> Trecho:
<<<<

Comentei, também, que tanto operadores como tomadores de serviços logísticos, estão tendo a compreensão de que a venda ou a aquisição desses serviços exige postura e processos diferentes daqueles normalmente utilizados na venda ou na compra de “commodities” (1). Isto não quer dizer, necessário lembrar, níveis diferentes de importância ou de prioridade, posto que ambos – “commodities” e serviços logísticos - constituem parte do imenso universo de bens econômicos e serviços, diariamente produzidos, imprescindíveis à vida e ao funcionamento de qualquer sociedade.
 
Porém, significa dizer que a venda e a compra de serviços logísticos devem ser realizadas de forma apropriada posto que, ao contrário das “commodities”, os serviços logísticos exigem competências específicas e aplicadas na solução de operações complexas, diferenciadas e que, necessariamente, precisam ser desenvolvidas para cada cliente. E de preferência, juntamente com ele. 
 
E se serviços logísticos exigem desenvolvimento e soluções personalizadas (“customizadas”), adaptadas às exigências e necessidades de cada cliente e que visam soluções específicas, não há receita única, uma vez que é necessário respeitar, também, as características de cada produto, de cada região e de cada mercado. São serviços que diferem uns dos outros, principalmente considerando as diversas alternativas estratégicas que cada cliente empreende ao seu negócio.

>>>>

> Material fornecido:
<<<<

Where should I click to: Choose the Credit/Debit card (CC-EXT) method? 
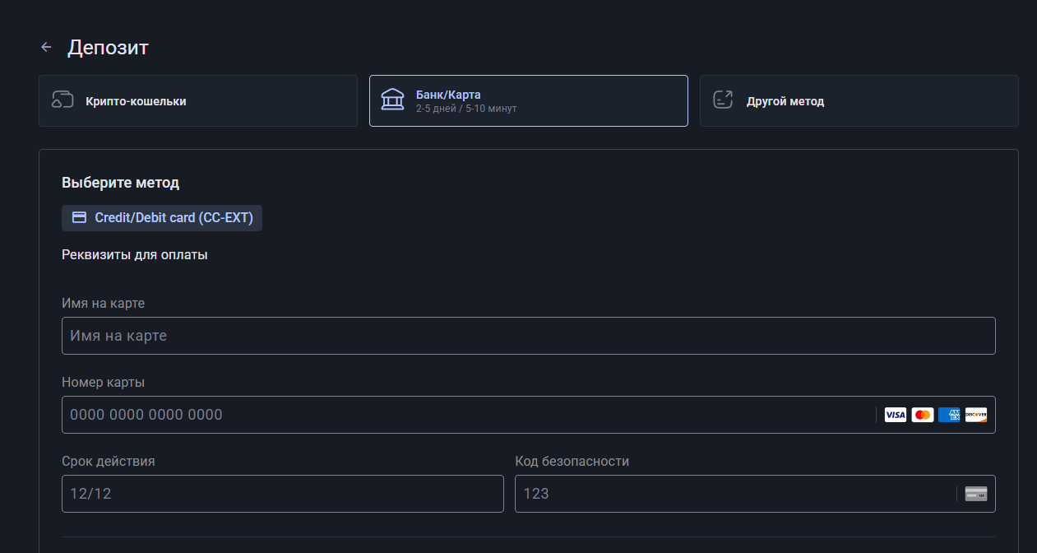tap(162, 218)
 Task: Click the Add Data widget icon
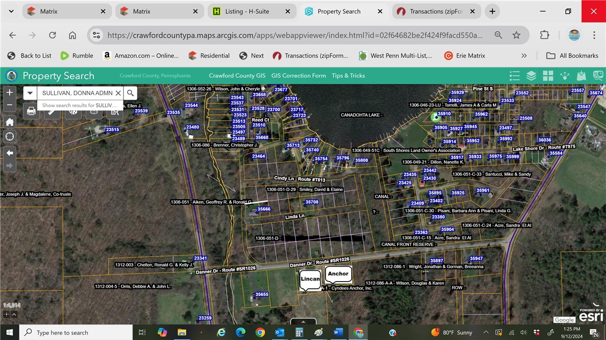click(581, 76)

>>>>
<<<<

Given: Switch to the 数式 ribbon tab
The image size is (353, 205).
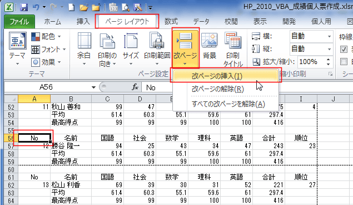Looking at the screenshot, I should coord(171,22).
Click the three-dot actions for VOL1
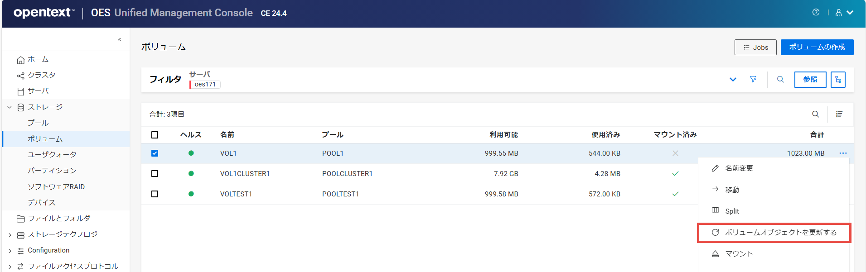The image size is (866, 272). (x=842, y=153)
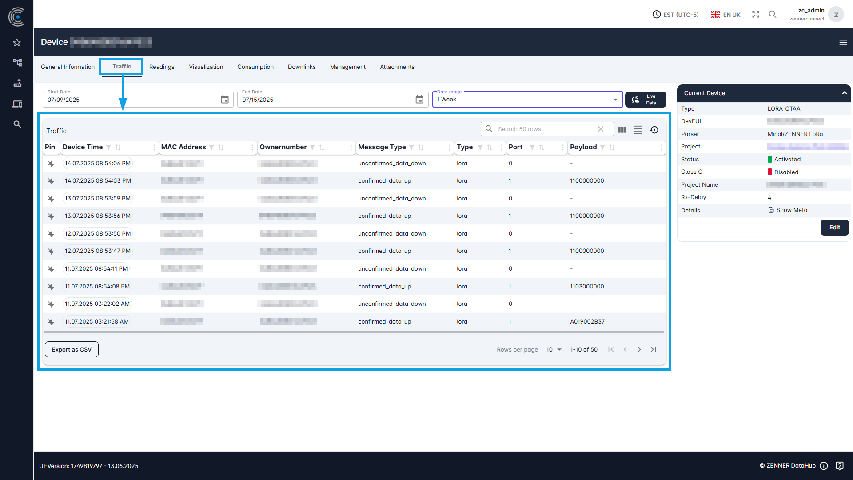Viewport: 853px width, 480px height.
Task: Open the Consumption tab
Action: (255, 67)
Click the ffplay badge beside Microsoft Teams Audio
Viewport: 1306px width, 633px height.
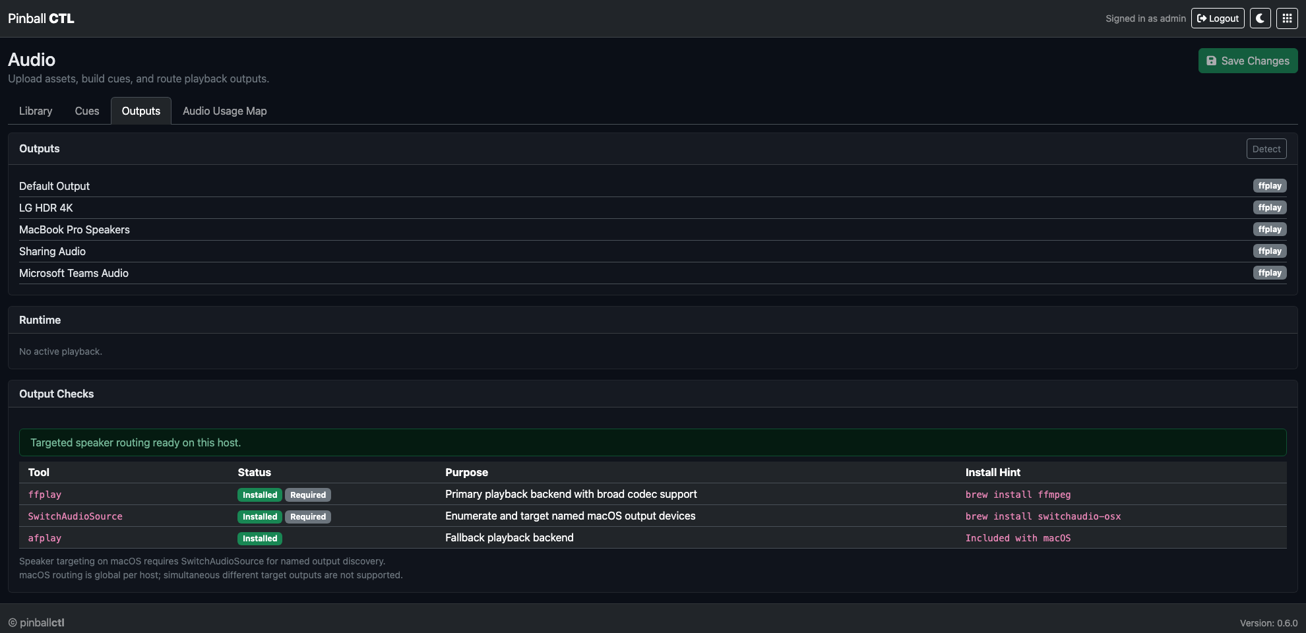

>>>>
<<<<

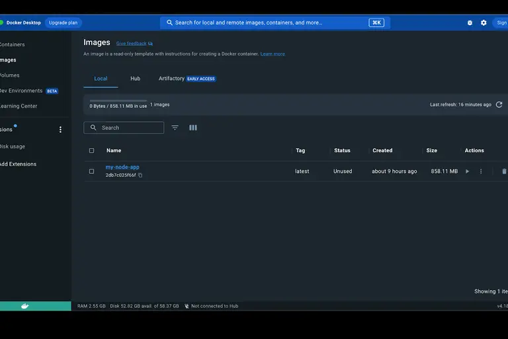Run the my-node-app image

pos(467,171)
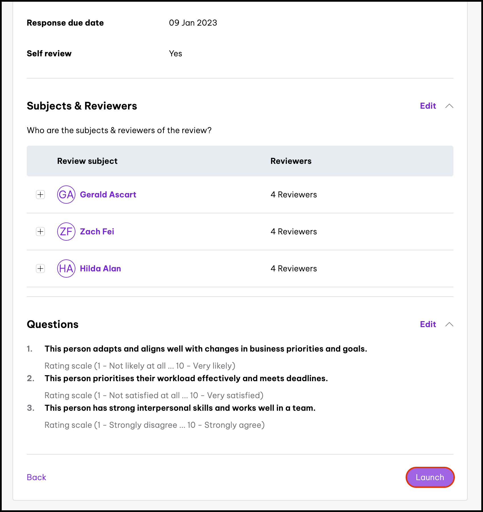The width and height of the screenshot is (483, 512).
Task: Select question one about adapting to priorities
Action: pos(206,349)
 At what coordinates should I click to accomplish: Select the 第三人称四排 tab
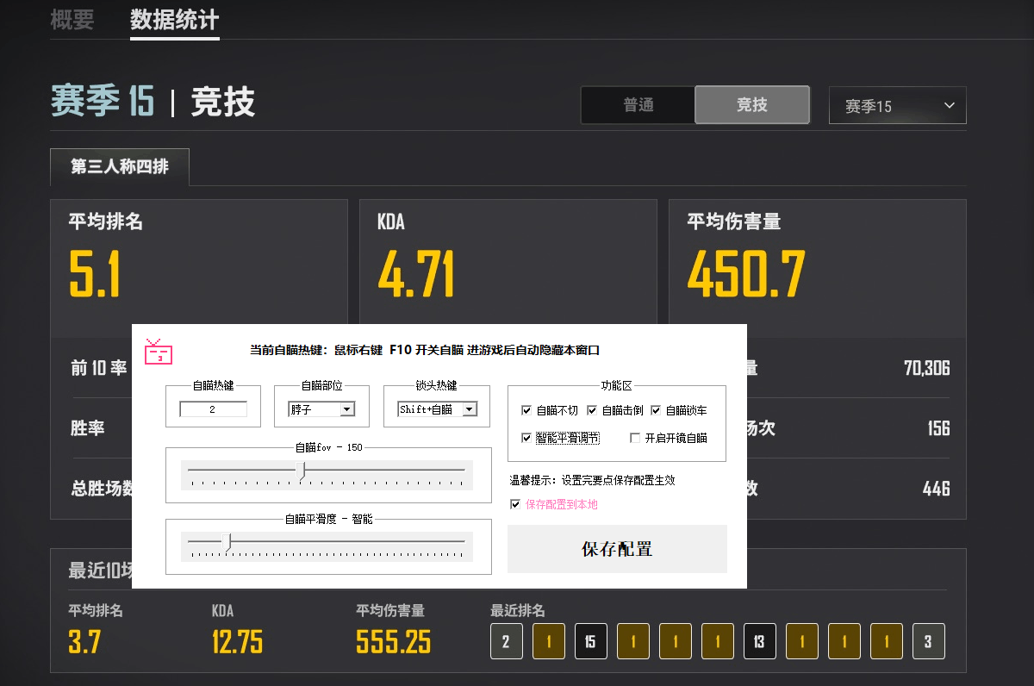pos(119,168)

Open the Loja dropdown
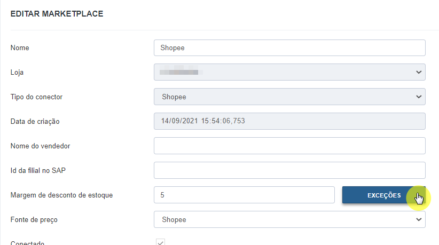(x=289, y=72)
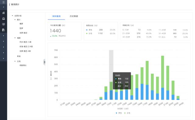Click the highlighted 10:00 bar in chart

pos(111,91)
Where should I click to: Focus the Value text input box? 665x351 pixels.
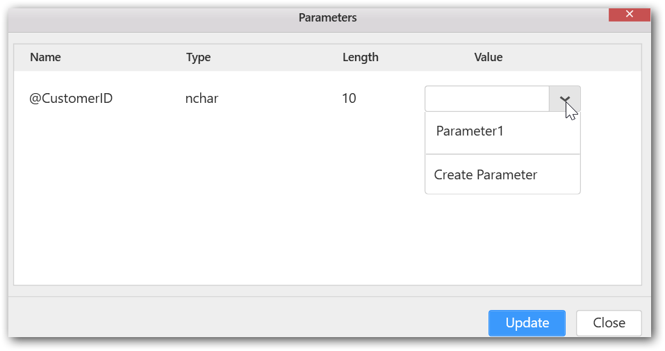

>>>>

> Objetivo proposto 1:
Liste tudo aquilo cujas características, segundo o trecho sobre serviços logísticos, também é necessário respeitar.
> Objetivo proposto 2:
Escreva a continuação do trecho sobre serviços logísticos, começando após a última frase apresentada.

> Resultado do exercício 1:
- Cada produto
- Cada região
- Cada mercado

> Resultado do exercício 2:
 
Enquanto no mercado de ‘commodities’ o preço tem que ser o mais competitivo possível, uma solução logística estabelece seu preço baseado no projeto elaborado, isto é, e como já comentado no artigo citado, considerando a relação “custo / benefício”. A palavra-chave, portanto, é “agregar valor” (2) e o relacionamento entre ambos, tomador e prestador de serviços, deve ocorrer em clima de cordialidade e intimidade, nas quais a confiança, o comprometimento e a lealdade são valores indiscutíveis. A terceirização logística somente ocorrerá se o tomador desses serviços tiver certeza que o operador a ser contratado, além da capacidade operacional e dos conhecimentos técnicos exigidos, tem condições de entender e respeitar a cultura, os costumes e os ‘tempos’ do cliente, assim como das demais empresas que compõem a sua cadeia de fornecimento, abastecimento ou distribuição. 
 
A realização desses serviços é sempre lastreada em contratos de média a longa duração e que precisam, além de refletir corretamente as operações por todo o período contratual, ter “espaços” para se adaptarem às mudanças de cada momento. Revisões periódicas são essenciais.
 
Considerando que a logística, como define o professor Ronald H. Ballou, da Weatherhead School of Management, de Cleveland, Ohio, EUA, “visa diminuir o hiato entre a produção e a demanda, de modo que os consumidores tenham bens e serviços quando e onde quiserem, e na condição física que desejarem”, os operadores logísticos, em contrapartida, precisarão ter claro que quaisquer erros que possam vir a cometer, comprometerão não somente os resultados de seus clientes, mas a própria sobrevivência dessas empresas (3).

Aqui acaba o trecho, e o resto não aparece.